» **Supplied material**
******************************

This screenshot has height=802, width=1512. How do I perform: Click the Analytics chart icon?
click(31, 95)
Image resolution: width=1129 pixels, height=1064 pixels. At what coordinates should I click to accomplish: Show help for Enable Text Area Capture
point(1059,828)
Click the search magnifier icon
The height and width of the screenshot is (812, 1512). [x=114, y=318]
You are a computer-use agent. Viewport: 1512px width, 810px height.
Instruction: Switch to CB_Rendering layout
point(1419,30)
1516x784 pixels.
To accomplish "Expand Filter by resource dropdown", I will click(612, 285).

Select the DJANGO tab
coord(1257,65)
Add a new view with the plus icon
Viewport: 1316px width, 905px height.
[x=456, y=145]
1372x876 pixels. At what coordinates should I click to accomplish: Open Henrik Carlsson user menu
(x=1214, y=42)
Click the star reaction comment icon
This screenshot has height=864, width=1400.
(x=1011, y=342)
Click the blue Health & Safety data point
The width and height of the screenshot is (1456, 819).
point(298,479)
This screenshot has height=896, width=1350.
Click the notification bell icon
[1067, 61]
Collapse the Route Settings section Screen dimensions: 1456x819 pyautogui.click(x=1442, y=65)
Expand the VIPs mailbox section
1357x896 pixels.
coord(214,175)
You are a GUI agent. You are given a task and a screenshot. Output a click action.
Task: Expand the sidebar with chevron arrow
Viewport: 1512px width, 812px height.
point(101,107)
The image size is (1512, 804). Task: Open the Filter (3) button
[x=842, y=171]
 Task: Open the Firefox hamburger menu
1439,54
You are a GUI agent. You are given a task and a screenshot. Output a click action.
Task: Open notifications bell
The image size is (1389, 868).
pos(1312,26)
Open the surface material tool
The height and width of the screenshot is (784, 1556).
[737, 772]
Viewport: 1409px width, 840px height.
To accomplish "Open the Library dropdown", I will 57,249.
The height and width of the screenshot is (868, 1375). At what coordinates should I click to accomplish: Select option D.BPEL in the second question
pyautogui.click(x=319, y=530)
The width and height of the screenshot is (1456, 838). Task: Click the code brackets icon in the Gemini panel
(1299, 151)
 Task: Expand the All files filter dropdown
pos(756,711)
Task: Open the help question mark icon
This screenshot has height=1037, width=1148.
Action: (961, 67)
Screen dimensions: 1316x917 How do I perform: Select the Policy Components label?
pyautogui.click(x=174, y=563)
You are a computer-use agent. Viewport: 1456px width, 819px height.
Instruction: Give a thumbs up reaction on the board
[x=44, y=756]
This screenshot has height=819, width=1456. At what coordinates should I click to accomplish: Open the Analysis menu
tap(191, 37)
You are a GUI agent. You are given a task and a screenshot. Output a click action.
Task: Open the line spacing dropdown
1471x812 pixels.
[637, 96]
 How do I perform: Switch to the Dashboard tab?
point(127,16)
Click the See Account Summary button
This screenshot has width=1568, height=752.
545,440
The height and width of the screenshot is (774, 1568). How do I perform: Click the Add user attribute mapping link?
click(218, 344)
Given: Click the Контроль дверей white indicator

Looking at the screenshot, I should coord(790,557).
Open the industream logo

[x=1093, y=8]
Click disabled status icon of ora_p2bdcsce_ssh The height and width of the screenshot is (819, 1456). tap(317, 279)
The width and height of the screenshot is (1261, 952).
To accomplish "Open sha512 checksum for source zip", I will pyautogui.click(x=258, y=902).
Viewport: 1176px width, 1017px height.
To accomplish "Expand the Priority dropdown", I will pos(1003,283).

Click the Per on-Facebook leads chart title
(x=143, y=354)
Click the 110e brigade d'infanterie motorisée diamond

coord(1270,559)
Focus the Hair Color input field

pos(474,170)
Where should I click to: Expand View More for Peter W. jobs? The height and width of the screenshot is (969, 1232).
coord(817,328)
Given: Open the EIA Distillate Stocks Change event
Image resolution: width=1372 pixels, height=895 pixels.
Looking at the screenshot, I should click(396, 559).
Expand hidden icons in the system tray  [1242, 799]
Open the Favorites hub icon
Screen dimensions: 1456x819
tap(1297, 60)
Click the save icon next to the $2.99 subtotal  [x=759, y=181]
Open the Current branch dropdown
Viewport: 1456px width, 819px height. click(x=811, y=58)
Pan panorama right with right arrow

******************************

» **Task goal**
None of the lines above may be skipped. Transcribe each one exactly.

» **Response area**
This screenshot has height=802, width=1512. How do I perform: Click the Analytics chart icon?
click(31, 95)
Image resolution: width=1129 pixels, height=1064 pixels. At what coordinates should I click to accomplish: Show help for Enable Text Area Capture
point(1059,828)
Click the search magnifier icon
The height and width of the screenshot is (812, 1512). [x=114, y=318]
You are a computer-use agent. Viewport: 1512px width, 810px height.
Instruction: Switch to CB_Rendering layout
point(1419,30)
1516x784 pixels.
To accomplish "Expand Filter by resource dropdown", I will click(612, 285).

Select the DJANGO tab
coord(1257,65)
Add a new view with the plus icon
Viewport: 1316px width, 905px height.
[x=456, y=145]
1372x876 pixels. At what coordinates should I click to accomplish: Open Henrik Carlsson user menu
(x=1214, y=42)
Click the star reaction comment icon
This screenshot has height=864, width=1400.
(x=1011, y=342)
Click the blue Health & Safety data point
The width and height of the screenshot is (1456, 819).
point(298,479)
This screenshot has height=896, width=1350.
Click the notification bell icon
[1067, 61]
Collapse the Route Settings section Screen dimensions: 1456x819 pyautogui.click(x=1442, y=65)
Expand the VIPs mailbox section
1357x896 pixels.
coord(214,175)
You are a GUI agent. You are given a task and a screenshot. Output a click action.
Task: Expand the sidebar with chevron arrow
Viewport: 1512px width, 812px height.
point(101,107)
The image size is (1512, 804). Task: Open the Filter (3) button
[x=842, y=171]
 Task: Open the Firefox hamburger menu
1439,54
You are a GUI agent. You are given a task and a screenshot. Output a click action.
Task: Open notifications bell
The image size is (1389, 868).
pos(1312,26)
Open the surface material tool
The height and width of the screenshot is (784, 1556).
[737, 772]
Viewport: 1409px width, 840px height.
To accomplish "Open the Library dropdown", I will 57,249.
The height and width of the screenshot is (868, 1375). At what coordinates should I click to accomplish: Select option D.BPEL in the second question
pyautogui.click(x=319, y=530)
The width and height of the screenshot is (1456, 838). Task: Click the code brackets icon in the Gemini panel
(1299, 151)
 Task: Expand the All files filter dropdown
pos(756,711)
Task: Open the help question mark icon
This screenshot has height=1037, width=1148.
Action: (961, 67)
Screen dimensions: 1316x917 How do I perform: Select the Policy Components label?
pyautogui.click(x=174, y=563)
You are a computer-use agent. Viewport: 1456px width, 819px height.
Instruction: Give a thumbs up reaction on the board
[x=44, y=756]
This screenshot has height=819, width=1456. At what coordinates should I click to accomplish: Open the Analysis menu
tap(191, 37)
You are a GUI agent. You are given a task and a screenshot. Output a click action.
Task: Open the line spacing dropdown
1471x812 pixels.
[637, 96]
 How do I perform: Switch to the Dashboard tab?
point(127,16)
Click the See Account Summary button
This screenshot has width=1568, height=752.
545,440
The height and width of the screenshot is (774, 1568). How do I perform: Click the Add user attribute mapping link?
click(218, 344)
Given: Click the Контроль дверей white indicator

Looking at the screenshot, I should coord(790,557).
Open the industream logo

[x=1093, y=8]
Click disabled status icon of ora_p2bdcsce_ssh The height and width of the screenshot is (819, 1456). tap(317, 279)
The width and height of the screenshot is (1261, 952).
To accomplish "Open sha512 checksum for source zip", I will pyautogui.click(x=258, y=902).
Viewport: 1176px width, 1017px height.
To accomplish "Expand the Priority dropdown", I will pos(1003,283).

Click the Per on-Facebook leads chart title
(x=143, y=354)
Click the 110e brigade d'infanterie motorisée diamond

coord(1270,559)
Focus the Hair Color input field

pos(474,170)
Where should I click to: Expand View More for Peter W. jobs? The height and width of the screenshot is (969, 1232).
coord(817,328)
Given: Open the EIA Distillate Stocks Change event
Image resolution: width=1372 pixels, height=895 pixels.
Looking at the screenshot, I should click(396, 559).
Expand hidden icons in the system tray  [1242, 799]
Open the Favorites hub icon
Screen dimensions: 1456x819
tap(1297, 60)
Click the save icon next to the $2.99 subtotal  [x=759, y=181]
Open the Current branch dropdown
Viewport: 1456px width, 819px height. click(x=811, y=58)
Pan panorama right with right arrow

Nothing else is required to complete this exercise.